Dalam masalah jual-beli (muamalah) terdapat beberapa prinsip yang paten dalam syariat, salah satunya adalah kejujuran dan transparansi. Prinsip ini disyariatkan demi menghindari kerugian dan kekecewaan bagi kedua pihak yang bertransaksi. Berikut ini beberapa sabda Rasulullah SAW tentang larangan melakukan kecurangan dalam jual beli:
الْمُسْلِمُ أَخُو الْمُسْلِمِ، ولَا يَحِلُّ لِمُسْلِمٍ بَاعَ مِنْ أَخِيهِ بَيْعًا فِيهِ عَيْبٌ، إِلَّا بَيَّنَهُ لَهُ
Artinya, "Seorang Muslim adalah saudara bagi Muslim yang lain, tidak halal baginya menjual sesuatu yang terdapat cacat pada saudaranya kecuali ia menjelaskannya." (HR. Ibn Majah dalam Sunan Ibni Majah [Beirut: Darur Risalah Al-'Alamiyyah, 2009], juz III, halaman 356).

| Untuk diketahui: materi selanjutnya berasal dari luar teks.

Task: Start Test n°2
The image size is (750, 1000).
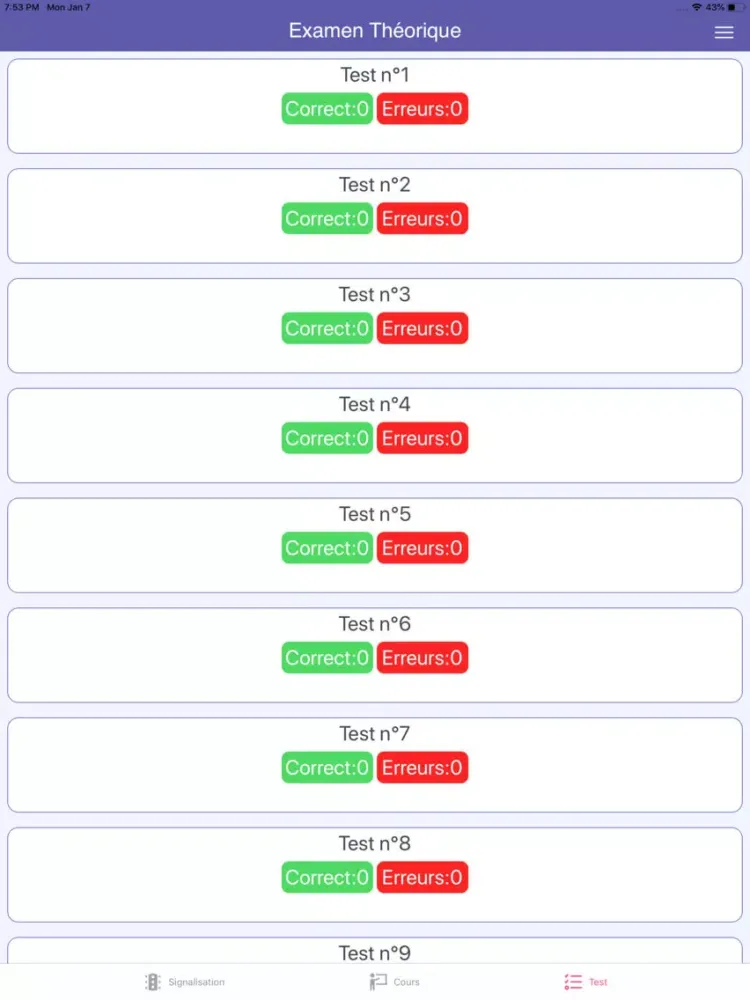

Kemudian, hadits lain yang menekankan pentingnya kejujuran dalam jual beli adalah sebagai berikut:
مَنْ بَاعَ عَيْبًا لَمْ يُبَيِّنْهُ، لَمْ يَزَلْ فِي مَقْتِ اللَّهِ، وَلَمْ تَزَلْ الْمَلَائِكَةُ تَلْعَنُهُ
Artinya, "Barangsiapa menjual sesuatu yang mengandung cacat dan tidak menjelaskannya, ia senantiasa dalam murka Allah, dan malaikat senantiasa melaknatnya" (Sunan Ibn Majah, juz III, halaman 356).
Selain itu, Rasulullah juga bersabda:
مَنْ غَشَّنَا فَلَيْسَ مِنَّا
Artinya, "Barangsiapa menipu kami (umat islam) maka ia bukan golongan kami." (HR Muslim bin al-Hajjaj, Shahih Muslim [Beirut: Dar Ihya'it Turatsil 'Arabi, 1955], juz I, halaman 99).
Dengan melihat redaksi hadits-hadits di atas, tampak bahwa Rasulullah SAW melarang keras adanya penipuan dalam transaksi jual-beli, oleh karena itu Ibnu Hajar al-Haitami mengategorikan penipuan dalam jual beli sebagai dosa besar (Az-Zawajir [Beirut: Darul Fikr, 1987], juz I, halaman 393).
Untuk mengetahui masalah ini secara lebih spesifik, kita perlu mencari penjelasan para ulama ahli fiqih tentang apa yang dimaksud penipuan tersebut. para ulama, salah satunya 'Ali Syabramallisi menjelaskan kriteria penipuan dalam jual beli sebagai berikut:
وَضَابِطُ الْغِشِّ الْمُحَرَّمِ أَنْ يَعْلَمَ ذُو السِّلْعَةِ مِنْ نَحْوِ بَائِعٍ أَوْ مُشْتَرٍ فِيهَا شَيْئًا لَوْ اطَّلَعَ عَلَيْهِ مَرِيدُ أَخْذهَا مَا أَخَذَهَا بِذَلِكَ الْمُقَابِلِ، فَيَجِبُ عَلَيْهِ أَنْ يُعْلِمَهُ بِهِ لَيَدْخُلَ فِي أَخْذِهِ عَلَى بَصِيرَةٍ
Artinya, "Batasan penipuan yang diharamkan adalah ketika penjual atau siapa pun mengetahui bahwa dalam barang dagangan terdapat sesuatu yang andaikan calon pembeli mengetahuinya, ia tidak akan membelinya dengan harga yang tersebut, maka penjual atau siapa pun yang mengetahui harus memberitahu calon pembeli tersebut, agar ia membeli barang yang benar-benar ia ketahui segala informasinya." (Hasyiyah 'Ali Syabramallisi 'alan Nihayah [Beirut: Darul Fikr, 1984], juz IV, halaman 71).
Berdasarkan penjelasan di atas, penjual memiliki kewajiban untuk memberi informasi tentang cacat yang ada pada barang dagangannya kepada pembeli meskipun tanpa ditanya.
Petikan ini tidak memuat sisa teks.